Bayle’s Philosophical Commentary. 47. Bayle, in 1686, while yet the smart of his banishment was keenly felt, published his Philosophical Commentary on the text in Scripture, “Compel them to come in;” a text which some of the advocates of persecution were accustomed to produce. He gives in the first part nine reasons against this literal meaning, among which none are philological. In the second part he replies to various objections. This work of Bayle does not seem to me as subtle and logical as he was wont to be, notwithstanding the formal syllogisms with which he commences each of his chapters. His argument against compulsory conversions, which the absurd interpretation of the text by his adversaries required, is indeed irresistible; but this is far from sufficiently establishing the right of toleration itself. It appears not very difficult for a skilful sophist, and none was more so than Bayle himself, to have met some of his reasoning with a specious reply. The sceptical argument of Taylor, that we can rarely be sure of knowing the truth ourselves, and consequently of condemning in others what is error, he touches but slightly; nor does he dwell on the political advantages which experience has shown a full toleration to possess. In the third part of the Philosophical Commentary, he refutes the apology of Augustin for persecution; and a few years afterwards he published a supplement answering a book of Jurieu, which had appeared in the mean time.

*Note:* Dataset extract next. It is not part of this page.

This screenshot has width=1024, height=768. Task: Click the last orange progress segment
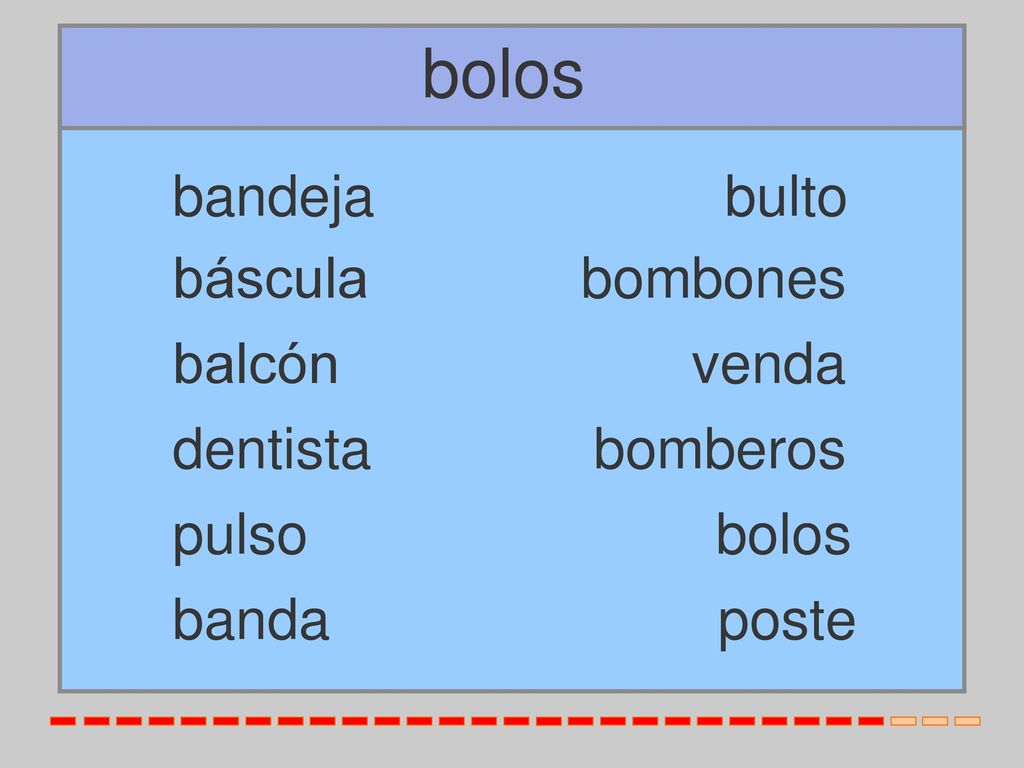coord(967,721)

Locke’s Letter on Toleration. 48. Locke published anonymously his Letter on Toleration in 1689. The season was propitious; a legal tolerance of public worship had first been granted to the dissenters after the revolution, limited indeed to such as held most of the doctrines of the church, but preparing the nation for a more extensive application of its spirit. In the Liberty of Prophesying, Taylor had chiefly in view to deduce the justice of tolerating a diversity in religion from the difficulty of knowing the truth. He is not very consistent as to the political question, and limits too narrowly the province of tolerable opinions. Locke goes more expressly to the right of the civil magistrate, not omitting, but dwelling less forcibly on the latitudinarian scepticism of his predecessor. His own theory of government came to his aid. The clergy in general, and perhaps Taylor himself, had derived the magistrate’s jurisdiction from paternal power. And as they apparently assumed this power to extend over adult children, it was natural to give those who succeeded to it in political communities, a large sway over the moral and religious behaviour of subjects. Locke, adopting the opposite theory of compact, defines the commonwealth to be a society of men constituted only for the procuring, preserving, and advancing their own civil interests. He denies altogether that the care of souls belongs to the civil magistrate, as it has never been committed to him. “All the power of civil government relates only to men’s civil interests, is confined to the things of this world, and hath nothing to do with the world to come.”